Kami pun dipisahkan oleh makhluk Allah, sang Waktu. Desi mengantarku ke depan Taman Makam Pahlawan dan menungguku sampai aku dijemput. Setelah papa datang, aku bersalaman dengan Desi dan berpelukan. Aku, sepertinya sempat lupa rasanya dipeluk oleh seorang sahabat. Betapa pelukan itu ternyata mengangkat beban dari pundak.


Di mobil, perjalanan ke rumah Oom yang mempunyai hajatan, aku merenung.


Betapa banyak pelajaran yang aku ambil dari perjalanan panjangku. Belajar tentang tolong-menolong, kebersamaan, mencari teman, survive, kematian, mengambil keputusan, untuk tetap tenang disaat sulit, menghargai sesuatu.

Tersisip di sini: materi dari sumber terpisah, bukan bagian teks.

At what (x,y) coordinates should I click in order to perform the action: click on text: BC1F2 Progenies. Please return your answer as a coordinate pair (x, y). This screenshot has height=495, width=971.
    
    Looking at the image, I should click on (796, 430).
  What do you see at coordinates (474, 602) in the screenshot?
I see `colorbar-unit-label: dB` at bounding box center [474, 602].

Dan kemudian belajar.


Dimanapun di belahan Bumi ini, Allah mempersiapkan orang-orang terbaik-Nya untuk membantumu. Bahkan disaat kau jatuh, dan seakan dunia menghimpitmu, Allah datang, memberimu bermilyar-milyar karunia yang patut kamu syukuri, yang patut kamu pergunakan sebaik-baiknya, Kehidupan.